## Task requirements
Every line from the line containing "You are a computer-use" through the final line of the data is to be printed exactly; no other line is to appear.

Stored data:
------------------------------------------------------------------------

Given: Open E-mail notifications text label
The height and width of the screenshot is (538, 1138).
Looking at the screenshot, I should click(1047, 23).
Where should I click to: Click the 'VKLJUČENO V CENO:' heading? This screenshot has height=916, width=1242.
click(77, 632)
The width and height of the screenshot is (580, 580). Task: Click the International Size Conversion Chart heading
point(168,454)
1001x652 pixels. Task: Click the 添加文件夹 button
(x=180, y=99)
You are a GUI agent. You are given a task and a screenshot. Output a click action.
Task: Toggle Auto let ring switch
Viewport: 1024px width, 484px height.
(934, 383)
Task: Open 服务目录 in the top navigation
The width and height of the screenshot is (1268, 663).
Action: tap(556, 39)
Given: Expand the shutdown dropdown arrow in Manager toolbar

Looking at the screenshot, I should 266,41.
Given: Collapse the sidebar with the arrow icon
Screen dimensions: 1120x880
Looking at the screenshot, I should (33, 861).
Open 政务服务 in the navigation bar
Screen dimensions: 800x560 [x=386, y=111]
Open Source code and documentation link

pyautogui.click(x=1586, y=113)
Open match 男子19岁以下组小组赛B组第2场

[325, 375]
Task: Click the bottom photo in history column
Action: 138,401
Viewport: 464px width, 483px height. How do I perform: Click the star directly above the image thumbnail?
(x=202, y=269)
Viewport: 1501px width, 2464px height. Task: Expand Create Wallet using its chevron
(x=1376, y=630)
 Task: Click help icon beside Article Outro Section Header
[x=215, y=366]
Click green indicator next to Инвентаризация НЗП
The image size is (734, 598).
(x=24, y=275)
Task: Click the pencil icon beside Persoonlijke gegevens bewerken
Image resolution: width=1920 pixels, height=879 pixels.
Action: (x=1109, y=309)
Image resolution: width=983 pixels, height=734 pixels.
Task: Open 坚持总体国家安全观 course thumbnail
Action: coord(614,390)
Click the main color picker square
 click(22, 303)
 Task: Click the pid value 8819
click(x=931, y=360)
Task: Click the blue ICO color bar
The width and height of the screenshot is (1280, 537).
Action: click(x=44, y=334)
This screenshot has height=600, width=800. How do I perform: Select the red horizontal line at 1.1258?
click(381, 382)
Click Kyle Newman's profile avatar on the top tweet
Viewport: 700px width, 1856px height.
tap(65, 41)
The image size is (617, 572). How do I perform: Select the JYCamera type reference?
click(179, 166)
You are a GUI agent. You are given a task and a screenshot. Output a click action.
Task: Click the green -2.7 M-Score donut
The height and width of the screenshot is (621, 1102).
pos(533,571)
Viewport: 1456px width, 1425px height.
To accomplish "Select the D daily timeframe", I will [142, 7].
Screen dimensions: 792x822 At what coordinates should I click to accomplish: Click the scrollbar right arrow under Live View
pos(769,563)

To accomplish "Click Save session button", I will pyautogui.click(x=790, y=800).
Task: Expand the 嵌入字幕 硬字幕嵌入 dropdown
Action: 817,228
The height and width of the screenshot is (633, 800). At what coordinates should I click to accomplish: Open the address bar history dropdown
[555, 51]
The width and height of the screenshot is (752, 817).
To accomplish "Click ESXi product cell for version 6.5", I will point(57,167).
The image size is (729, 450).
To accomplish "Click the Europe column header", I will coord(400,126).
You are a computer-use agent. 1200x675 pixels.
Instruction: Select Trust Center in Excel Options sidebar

------------------------------------------------------------------------

## Exercise answer
You are a computer-use agent. 1200x675 pixels.
Instruction: Select Trust Center in Excel Options sidebar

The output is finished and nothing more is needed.